Data entries:

**********

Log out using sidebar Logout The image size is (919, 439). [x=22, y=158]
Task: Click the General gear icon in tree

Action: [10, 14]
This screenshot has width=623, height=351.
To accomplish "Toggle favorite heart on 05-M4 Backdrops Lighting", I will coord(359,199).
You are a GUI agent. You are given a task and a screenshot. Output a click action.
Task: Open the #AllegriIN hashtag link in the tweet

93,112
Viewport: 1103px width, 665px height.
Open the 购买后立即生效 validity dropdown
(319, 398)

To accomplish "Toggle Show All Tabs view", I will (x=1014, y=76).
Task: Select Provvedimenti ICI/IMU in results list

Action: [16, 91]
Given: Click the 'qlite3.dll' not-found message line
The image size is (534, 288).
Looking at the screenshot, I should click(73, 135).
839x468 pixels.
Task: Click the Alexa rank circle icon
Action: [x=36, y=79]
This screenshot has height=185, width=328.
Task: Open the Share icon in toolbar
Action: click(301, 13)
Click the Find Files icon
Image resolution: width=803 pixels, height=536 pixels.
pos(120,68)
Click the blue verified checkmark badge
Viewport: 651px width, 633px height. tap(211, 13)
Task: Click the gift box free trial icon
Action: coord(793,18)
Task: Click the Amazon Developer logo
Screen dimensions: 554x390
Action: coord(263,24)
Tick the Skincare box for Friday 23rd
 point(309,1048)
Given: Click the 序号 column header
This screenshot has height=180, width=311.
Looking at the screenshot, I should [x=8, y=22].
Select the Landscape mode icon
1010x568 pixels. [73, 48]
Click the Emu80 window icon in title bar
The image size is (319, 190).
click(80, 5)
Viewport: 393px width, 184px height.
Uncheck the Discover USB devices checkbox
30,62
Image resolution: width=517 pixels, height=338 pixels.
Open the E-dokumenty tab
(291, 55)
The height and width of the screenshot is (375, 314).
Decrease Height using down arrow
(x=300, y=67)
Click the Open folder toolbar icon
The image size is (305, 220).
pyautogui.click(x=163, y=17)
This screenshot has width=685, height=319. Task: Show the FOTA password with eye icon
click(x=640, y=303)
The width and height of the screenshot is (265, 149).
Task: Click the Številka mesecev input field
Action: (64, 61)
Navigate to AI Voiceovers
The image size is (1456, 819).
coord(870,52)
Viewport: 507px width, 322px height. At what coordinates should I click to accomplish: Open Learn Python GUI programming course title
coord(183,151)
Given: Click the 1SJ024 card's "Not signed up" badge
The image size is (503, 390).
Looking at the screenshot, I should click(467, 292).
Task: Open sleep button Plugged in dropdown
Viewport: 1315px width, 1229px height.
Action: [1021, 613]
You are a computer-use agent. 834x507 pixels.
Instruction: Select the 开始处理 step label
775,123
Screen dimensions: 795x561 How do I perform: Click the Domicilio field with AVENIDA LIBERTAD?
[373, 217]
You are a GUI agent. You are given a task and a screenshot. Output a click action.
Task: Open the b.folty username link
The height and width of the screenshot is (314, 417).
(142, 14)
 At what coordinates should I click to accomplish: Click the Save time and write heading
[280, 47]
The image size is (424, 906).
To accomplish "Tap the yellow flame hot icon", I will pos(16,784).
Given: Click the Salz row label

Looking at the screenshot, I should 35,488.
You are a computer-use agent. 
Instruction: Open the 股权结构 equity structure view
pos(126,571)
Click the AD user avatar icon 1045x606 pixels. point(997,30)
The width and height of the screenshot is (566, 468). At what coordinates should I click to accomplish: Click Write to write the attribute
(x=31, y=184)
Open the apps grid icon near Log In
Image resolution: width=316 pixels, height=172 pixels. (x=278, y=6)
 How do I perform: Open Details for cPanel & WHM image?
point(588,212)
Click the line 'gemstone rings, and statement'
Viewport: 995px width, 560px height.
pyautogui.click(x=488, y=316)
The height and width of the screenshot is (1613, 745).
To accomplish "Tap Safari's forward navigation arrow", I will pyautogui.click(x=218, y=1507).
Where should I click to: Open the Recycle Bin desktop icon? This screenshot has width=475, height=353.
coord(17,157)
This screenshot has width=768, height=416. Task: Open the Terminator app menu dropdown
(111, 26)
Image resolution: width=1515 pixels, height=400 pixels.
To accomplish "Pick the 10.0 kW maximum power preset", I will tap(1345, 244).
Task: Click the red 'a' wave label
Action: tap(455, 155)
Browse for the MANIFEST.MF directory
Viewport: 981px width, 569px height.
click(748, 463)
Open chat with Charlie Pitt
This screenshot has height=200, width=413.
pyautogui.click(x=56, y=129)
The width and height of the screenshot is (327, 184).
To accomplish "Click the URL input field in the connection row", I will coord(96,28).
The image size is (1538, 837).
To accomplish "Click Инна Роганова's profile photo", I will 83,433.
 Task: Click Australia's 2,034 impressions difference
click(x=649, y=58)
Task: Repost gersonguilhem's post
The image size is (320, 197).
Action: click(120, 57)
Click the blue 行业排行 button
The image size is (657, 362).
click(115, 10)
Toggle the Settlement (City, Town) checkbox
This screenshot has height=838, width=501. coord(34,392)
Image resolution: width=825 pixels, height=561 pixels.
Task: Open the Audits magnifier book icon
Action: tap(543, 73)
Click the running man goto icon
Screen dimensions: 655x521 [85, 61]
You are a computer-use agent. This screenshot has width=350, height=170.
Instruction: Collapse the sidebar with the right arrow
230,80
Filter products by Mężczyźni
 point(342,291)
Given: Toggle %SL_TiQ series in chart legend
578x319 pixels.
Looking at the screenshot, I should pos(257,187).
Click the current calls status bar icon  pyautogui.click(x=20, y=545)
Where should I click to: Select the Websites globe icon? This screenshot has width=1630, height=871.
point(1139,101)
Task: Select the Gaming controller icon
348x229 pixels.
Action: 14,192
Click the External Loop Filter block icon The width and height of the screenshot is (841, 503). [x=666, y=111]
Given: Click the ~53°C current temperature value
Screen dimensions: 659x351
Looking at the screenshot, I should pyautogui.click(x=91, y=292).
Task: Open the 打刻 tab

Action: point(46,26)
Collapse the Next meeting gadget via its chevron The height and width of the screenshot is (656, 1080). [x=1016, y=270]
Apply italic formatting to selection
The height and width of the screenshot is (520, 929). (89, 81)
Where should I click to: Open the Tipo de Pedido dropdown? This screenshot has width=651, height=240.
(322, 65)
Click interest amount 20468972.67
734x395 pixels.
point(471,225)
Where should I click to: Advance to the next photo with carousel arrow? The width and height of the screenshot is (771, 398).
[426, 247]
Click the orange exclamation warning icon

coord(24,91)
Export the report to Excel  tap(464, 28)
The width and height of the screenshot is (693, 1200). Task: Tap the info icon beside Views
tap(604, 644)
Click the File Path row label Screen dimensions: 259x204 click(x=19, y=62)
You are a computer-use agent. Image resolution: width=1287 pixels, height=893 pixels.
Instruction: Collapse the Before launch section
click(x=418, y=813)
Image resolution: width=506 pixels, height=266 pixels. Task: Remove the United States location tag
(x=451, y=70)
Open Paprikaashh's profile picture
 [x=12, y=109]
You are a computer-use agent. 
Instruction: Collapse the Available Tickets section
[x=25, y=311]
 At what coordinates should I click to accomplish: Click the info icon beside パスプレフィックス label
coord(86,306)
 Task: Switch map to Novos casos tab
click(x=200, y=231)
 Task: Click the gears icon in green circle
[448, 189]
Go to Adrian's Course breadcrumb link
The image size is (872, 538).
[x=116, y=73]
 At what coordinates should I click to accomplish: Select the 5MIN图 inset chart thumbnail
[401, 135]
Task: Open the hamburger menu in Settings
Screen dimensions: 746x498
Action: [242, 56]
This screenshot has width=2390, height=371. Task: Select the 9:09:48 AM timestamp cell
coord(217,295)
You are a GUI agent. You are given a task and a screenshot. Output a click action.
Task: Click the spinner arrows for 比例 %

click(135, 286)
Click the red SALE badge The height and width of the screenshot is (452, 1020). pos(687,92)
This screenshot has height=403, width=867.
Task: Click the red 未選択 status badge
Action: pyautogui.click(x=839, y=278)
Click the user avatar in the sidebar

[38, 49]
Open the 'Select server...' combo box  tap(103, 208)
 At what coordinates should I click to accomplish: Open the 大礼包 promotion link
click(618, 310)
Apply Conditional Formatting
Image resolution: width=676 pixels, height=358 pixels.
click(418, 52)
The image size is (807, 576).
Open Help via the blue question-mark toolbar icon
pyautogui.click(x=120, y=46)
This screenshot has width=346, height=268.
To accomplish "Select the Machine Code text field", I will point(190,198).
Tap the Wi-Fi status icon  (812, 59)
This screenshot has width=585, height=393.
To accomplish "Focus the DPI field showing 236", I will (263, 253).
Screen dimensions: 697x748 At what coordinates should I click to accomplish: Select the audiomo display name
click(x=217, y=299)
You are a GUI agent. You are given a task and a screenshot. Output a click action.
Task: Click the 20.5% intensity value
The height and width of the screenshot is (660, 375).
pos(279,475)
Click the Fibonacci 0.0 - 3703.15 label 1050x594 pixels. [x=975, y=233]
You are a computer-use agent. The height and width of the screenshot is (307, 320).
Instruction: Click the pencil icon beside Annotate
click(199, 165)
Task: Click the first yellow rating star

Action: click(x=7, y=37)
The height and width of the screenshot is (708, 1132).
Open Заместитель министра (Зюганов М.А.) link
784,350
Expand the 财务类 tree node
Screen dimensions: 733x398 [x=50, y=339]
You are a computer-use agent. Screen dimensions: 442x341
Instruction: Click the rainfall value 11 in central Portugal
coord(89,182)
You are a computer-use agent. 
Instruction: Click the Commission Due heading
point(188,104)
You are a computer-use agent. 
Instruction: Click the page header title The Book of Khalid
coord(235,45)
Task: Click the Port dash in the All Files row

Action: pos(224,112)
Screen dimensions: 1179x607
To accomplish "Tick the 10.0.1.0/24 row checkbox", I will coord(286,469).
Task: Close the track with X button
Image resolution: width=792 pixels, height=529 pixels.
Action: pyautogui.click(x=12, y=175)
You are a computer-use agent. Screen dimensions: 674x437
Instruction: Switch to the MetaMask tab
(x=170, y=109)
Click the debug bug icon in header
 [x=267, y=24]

**********

» What is required: Which of the lines above carry the string "current"? Copy every one.

» Answer box:
Click the current calls status bar icon  pyautogui.click(x=20, y=545)
Given: Click the ~53°C current temperature value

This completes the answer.